- Information supplied -
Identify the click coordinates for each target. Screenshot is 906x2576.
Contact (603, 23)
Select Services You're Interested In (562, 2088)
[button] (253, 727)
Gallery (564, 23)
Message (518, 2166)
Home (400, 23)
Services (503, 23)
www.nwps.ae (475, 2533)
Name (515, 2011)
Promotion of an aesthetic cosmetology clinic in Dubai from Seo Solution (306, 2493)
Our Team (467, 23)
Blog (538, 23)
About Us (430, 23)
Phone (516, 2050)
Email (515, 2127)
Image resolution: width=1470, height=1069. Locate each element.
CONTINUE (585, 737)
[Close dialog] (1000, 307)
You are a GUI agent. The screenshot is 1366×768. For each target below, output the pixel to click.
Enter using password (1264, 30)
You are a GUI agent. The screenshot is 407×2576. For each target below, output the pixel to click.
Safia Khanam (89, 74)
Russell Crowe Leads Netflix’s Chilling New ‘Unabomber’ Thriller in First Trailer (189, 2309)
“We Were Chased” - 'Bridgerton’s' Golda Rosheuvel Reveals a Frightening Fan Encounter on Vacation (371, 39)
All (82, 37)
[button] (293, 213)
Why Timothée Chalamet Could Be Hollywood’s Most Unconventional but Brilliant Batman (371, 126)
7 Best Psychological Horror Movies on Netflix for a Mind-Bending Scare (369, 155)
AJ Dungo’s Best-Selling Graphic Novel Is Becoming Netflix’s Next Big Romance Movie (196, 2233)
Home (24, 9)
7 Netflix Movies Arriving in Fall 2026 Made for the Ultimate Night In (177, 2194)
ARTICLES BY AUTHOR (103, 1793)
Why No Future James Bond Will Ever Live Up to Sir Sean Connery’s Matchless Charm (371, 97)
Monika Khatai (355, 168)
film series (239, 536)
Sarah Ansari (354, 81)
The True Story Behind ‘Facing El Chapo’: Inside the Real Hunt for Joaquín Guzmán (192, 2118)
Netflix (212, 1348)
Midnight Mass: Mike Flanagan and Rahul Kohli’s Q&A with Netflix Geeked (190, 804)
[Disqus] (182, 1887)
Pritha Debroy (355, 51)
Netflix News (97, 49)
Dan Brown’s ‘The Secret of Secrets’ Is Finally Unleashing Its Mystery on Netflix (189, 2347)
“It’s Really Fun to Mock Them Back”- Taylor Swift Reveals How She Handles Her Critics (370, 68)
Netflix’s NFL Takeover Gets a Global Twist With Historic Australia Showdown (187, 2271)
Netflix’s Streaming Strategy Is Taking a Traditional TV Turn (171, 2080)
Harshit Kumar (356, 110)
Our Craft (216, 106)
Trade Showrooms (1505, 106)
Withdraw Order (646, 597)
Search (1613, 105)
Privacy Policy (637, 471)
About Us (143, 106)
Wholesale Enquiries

- Required work -
Output exactly the leading lines of the data, up to and including the line marked by "7 Best Psychological".

- Answer for the task -
Identify the click coordinates for each target. Screenshot is 906x2576.
Contact (603, 23)
Select Services You're Interested In (562, 2088)
[button] (253, 727)
Gallery (564, 23)
Message (518, 2166)
Home (400, 23)
Services (503, 23)
www.nwps.ae (475, 2533)
Name (515, 2011)
Promotion of an aesthetic cosmetology clinic in Dubai from Seo Solution (306, 2493)
Our Team (467, 23)
Blog (538, 23)
About Us (430, 23)
Phone (516, 2050)
Email (515, 2127)
Image resolution: width=1470, height=1069. Locate each element.
CONTINUE (585, 737)
[Close dialog] (1000, 307)
You are a GUI agent. The screenshot is 1366×768. For each target below, output the pixel to click.
Enter using password (1264, 30)
You are a GUI agent. The screenshot is 407×2576. For each target below, output the pixel to click.
Safia Khanam (89, 74)
Russell Crowe Leads Netflix’s Chilling New ‘Unabomber’ Thriller in First Trailer (189, 2309)
“We Were Chased” - 'Bridgerton’s' Golda Rosheuvel Reveals a Frightening Fan Encounter on Vacation (371, 39)
All (82, 37)
[button] (293, 213)
Why Timothée Chalamet Could Be Hollywood’s Most Unconventional but Brilliant Batman (371, 126)
7 Best Psychological Horror Movies on Netflix for a Mind-Bending Scare (369, 155)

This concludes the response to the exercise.